Bisnis.com, JAKARTA - Menteri Perhubungan Ignasius Jonan menilai pemberlakuan pemotongan biaya mendarat (landing fee) untuk pesawat berukuran besar seperti Boeing 777 atau Airbus 330 dapat mengoptimalisasi ruang udara yang semakin padat.
"Supaya ruang udara lebih optimal, banyak rute yang penerbangannya padat, contoh saja Jakarta-Surabaya," kata Jonan saat berdiskusi singkat dengan wartawan di Kementerian Perhubungan, Jakarta, Jumat (12/12/2014).
Jonan memperkirakan kepadatan ruang udara bisa terurai sebesar 50% untuk bandara-bandara besar, seperti Soekarno-Hatta Cengkareng, Juanda Surabaya, Ngurah Rai Denpasar, Sultan Hasanuddin Makassar dan Biak.
"Pesawat kecil hanya masuk 100-150 penumpang, sementara pesawat besar 300 orang. Jakarta-Surabaya setiap setengah jam 40-40 penerbangan pp, kalau pakai pesawat besar bisa 20-20," katanya.
Menurut dia, jika kepadatan udara tidak diurai, maka menimbulkan investasi tambahan untuk bandara, seperti perpanjangan landasan pacu (runway), perubahan navigasi udara dan lainnya.
"Itu akan memakan waktu, sementara kebutuhan airlines'(maskapai) tidak bisa terlalu ditahan, kebutuhan take off-landing (lepas landas-mendarat) pesawat itu sama mau besar mau kecil," katanya.
Jonan mengatakan pihaknya telah menyampaikan surat edaran terkait pemberlakuan potongan biaya mendarat tersebut kepada Angkasa Pura I dan II selaku operator bandara.
Dia juga menekankan pemberlakuan tersebut sifatnya hanya penawaran, bukan keharusan tergantung kemampuan maskapai dan pembicaraan business to business dengan AP I dan II.
"Saya tidak mengurusi bisnis, tidak ada pemaksaan, pemberlakuan landing fee 50% untuk wide body tetap jalan (meski maskapai keberatan)," katanya.
Direktur Operasional Garuda Herupratomo berpendapat bahwa pesawat berbadan besar lebih efisien untuk rute penerbangan jarak jauh, seperti penerbangan regional dan internasional di atas 7 jam.
Dia menambahkan banyak pertimbangan pergantian dari pesawat kecil (narrow body) menjadi pesawat besar (wide body), di antaranya tingkat keterisian (load factor) serta pemakaian avtur.
"Kita sesuaikan dengan pasar, tidak bisa serta-merta pesawat narrow body diganti pesawat wide body.

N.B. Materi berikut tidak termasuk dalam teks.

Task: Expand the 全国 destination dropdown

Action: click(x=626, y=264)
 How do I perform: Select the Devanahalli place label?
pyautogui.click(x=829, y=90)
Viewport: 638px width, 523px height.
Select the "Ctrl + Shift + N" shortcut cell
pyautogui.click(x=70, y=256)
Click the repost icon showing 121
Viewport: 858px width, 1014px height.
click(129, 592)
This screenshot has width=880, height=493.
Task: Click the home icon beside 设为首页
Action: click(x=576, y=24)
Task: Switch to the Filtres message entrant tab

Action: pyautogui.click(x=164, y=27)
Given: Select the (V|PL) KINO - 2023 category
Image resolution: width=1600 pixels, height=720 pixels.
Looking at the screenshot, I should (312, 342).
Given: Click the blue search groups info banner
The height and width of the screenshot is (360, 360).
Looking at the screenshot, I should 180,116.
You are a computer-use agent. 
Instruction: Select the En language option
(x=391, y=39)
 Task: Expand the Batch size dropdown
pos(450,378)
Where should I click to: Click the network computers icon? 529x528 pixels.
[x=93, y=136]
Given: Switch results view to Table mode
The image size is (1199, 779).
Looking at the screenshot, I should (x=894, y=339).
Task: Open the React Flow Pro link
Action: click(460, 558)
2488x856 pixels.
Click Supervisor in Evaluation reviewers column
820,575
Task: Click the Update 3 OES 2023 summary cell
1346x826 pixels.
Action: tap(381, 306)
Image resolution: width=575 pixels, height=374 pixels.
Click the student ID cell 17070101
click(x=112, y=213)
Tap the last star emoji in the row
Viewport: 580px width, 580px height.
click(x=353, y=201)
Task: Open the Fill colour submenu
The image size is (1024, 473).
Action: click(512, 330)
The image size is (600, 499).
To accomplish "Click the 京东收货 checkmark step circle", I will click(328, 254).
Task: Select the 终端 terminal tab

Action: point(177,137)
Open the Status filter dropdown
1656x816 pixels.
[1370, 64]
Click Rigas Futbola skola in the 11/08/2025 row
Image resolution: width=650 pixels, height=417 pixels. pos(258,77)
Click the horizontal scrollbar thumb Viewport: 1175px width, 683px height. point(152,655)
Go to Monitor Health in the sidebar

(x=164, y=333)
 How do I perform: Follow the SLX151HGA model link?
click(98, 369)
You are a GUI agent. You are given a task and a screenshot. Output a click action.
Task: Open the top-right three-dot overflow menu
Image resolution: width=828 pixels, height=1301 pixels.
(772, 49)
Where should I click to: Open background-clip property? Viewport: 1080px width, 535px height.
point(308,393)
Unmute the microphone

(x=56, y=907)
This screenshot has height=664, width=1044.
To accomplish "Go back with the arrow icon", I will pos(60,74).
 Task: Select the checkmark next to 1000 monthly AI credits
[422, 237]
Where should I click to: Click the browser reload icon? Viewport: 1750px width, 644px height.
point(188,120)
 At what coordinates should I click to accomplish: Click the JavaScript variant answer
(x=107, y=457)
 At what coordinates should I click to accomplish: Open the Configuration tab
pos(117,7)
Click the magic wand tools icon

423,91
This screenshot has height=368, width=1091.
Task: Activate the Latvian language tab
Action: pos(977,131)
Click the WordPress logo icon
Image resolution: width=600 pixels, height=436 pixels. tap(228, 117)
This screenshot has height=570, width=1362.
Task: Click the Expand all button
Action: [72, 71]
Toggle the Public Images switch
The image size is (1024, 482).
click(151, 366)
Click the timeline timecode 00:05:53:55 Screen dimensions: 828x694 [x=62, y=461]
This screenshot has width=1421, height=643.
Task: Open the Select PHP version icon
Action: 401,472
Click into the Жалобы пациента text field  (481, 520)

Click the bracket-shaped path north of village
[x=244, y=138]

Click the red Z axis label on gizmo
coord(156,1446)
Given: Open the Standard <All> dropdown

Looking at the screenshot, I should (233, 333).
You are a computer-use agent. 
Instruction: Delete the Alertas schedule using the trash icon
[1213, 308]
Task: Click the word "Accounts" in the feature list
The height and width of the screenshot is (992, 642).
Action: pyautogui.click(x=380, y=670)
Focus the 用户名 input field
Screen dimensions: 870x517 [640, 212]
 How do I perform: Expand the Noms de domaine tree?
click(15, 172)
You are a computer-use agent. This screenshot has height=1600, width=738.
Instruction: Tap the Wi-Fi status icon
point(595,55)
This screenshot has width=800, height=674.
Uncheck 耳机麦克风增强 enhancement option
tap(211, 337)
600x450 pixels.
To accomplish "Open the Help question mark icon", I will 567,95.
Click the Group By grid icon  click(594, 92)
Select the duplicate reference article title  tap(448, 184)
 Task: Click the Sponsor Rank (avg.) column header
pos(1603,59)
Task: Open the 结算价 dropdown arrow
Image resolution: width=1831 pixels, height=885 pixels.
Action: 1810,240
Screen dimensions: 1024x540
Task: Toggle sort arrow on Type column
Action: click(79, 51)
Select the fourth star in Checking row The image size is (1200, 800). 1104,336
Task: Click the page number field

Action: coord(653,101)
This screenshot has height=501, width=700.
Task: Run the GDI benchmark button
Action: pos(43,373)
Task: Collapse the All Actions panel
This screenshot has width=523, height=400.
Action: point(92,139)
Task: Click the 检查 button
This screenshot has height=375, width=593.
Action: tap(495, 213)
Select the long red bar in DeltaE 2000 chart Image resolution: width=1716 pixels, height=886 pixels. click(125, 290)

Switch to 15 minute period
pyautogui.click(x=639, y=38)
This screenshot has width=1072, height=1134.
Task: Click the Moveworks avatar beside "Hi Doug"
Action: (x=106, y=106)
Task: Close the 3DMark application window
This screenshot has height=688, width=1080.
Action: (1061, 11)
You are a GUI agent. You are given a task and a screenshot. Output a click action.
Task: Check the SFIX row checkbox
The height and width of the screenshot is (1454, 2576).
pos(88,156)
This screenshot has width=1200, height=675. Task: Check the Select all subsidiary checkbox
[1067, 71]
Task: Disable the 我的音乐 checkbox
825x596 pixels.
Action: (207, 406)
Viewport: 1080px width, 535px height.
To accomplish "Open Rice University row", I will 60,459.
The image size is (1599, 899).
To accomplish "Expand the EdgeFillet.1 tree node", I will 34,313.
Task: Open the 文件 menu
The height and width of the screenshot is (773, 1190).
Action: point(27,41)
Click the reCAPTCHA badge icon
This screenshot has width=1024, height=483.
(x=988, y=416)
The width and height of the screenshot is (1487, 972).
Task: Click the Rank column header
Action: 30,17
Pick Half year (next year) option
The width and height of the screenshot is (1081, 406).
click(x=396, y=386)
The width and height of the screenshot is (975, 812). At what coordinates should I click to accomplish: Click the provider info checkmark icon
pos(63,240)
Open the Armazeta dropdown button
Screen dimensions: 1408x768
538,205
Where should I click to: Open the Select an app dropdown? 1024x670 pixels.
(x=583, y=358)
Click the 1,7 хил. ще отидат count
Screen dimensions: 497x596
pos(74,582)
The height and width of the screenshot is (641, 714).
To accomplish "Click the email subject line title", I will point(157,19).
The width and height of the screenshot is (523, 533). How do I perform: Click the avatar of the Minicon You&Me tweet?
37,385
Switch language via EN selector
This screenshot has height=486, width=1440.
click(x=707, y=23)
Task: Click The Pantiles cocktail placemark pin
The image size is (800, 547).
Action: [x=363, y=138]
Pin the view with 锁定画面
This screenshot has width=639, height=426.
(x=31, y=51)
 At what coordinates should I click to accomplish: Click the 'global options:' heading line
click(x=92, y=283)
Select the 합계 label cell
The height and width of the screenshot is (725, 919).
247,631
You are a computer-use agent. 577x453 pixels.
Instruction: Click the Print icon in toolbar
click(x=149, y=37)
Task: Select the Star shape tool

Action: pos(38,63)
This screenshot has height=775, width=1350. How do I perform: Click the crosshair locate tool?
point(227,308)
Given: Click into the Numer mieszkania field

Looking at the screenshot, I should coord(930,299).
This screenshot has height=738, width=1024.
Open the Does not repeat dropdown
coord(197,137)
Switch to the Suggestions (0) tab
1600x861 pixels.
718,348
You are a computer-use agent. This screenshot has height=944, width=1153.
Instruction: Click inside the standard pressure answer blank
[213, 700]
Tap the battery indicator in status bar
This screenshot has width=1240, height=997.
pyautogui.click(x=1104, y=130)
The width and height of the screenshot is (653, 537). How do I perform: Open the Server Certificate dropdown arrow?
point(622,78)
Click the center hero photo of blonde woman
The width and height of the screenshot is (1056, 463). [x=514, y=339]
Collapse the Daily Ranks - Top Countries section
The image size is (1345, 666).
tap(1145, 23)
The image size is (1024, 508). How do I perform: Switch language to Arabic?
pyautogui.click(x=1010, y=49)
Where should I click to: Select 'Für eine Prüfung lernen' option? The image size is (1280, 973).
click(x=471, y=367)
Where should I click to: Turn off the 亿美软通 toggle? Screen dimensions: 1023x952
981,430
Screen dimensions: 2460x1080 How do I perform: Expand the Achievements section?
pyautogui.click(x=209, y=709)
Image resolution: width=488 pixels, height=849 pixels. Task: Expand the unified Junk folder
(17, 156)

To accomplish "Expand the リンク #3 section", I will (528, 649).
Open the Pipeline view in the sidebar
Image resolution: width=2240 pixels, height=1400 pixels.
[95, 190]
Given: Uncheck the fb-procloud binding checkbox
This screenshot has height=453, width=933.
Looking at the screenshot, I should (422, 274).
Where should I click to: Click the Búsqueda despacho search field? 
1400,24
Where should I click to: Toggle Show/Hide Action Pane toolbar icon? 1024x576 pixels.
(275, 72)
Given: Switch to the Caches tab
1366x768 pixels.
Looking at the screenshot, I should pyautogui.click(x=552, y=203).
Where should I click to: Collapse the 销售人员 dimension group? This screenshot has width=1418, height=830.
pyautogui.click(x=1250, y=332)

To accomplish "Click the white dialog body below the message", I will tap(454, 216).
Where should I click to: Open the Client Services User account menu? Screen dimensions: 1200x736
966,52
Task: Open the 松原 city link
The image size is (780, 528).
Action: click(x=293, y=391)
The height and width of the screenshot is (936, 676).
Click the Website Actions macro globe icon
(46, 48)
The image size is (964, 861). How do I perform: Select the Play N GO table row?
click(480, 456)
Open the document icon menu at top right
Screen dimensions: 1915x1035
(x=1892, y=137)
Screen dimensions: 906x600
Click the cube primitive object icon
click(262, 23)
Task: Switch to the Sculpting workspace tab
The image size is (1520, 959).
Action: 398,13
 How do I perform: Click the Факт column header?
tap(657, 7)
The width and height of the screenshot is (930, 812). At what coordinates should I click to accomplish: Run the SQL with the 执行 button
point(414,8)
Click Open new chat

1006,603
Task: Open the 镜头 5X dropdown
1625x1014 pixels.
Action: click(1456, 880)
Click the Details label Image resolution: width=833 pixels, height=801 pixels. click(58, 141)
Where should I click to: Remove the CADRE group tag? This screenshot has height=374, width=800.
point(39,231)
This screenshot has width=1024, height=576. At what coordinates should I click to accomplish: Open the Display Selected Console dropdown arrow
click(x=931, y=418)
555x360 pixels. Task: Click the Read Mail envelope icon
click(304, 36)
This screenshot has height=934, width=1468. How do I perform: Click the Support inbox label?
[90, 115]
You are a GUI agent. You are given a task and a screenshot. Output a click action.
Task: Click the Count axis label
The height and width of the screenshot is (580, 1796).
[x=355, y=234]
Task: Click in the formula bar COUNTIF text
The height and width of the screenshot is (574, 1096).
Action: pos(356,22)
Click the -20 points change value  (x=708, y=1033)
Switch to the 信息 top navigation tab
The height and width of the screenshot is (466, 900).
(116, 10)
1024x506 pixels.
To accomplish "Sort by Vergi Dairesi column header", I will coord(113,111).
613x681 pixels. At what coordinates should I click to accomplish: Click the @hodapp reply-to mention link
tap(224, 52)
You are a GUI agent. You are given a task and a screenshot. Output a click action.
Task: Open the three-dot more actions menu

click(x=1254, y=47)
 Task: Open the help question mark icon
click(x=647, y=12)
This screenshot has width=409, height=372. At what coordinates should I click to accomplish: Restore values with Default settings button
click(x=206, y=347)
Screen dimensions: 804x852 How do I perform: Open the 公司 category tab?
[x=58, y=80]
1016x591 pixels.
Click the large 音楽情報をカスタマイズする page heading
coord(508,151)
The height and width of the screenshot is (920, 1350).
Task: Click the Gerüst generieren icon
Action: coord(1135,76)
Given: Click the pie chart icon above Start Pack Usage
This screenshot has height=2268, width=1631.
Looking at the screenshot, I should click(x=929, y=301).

Di jarak penerbangan pendek, secara ekonomis kurang baik," katanya.
Hal senada juga disampaikan Presiden Direktur AirAsia Sunu Widyatmoko yang mengaku tidak akan menggunakan pesawat berbadan besar karena dinilai merugikan karena tidak sesuai dengan strategi bisnisnya.
"Setiap maskapai memiliki strategi bisnis yang berbeda, kita tidak akan menggunakan pesawat berbadan lebar, kita 'core' bisnisnya jarak pendek kurang dari empat jam, artinya kita tidak akan pernah ganti," katanya.
Menurut dia, penggunaan pesawat besar bukan persoalan punya atau tidak punya pesawat, tetapi strategi bisnis masing-masing maskapai. "Jadi Kementerian Perhubungan harus melihat strategi maskapai itu sendiri," katanya.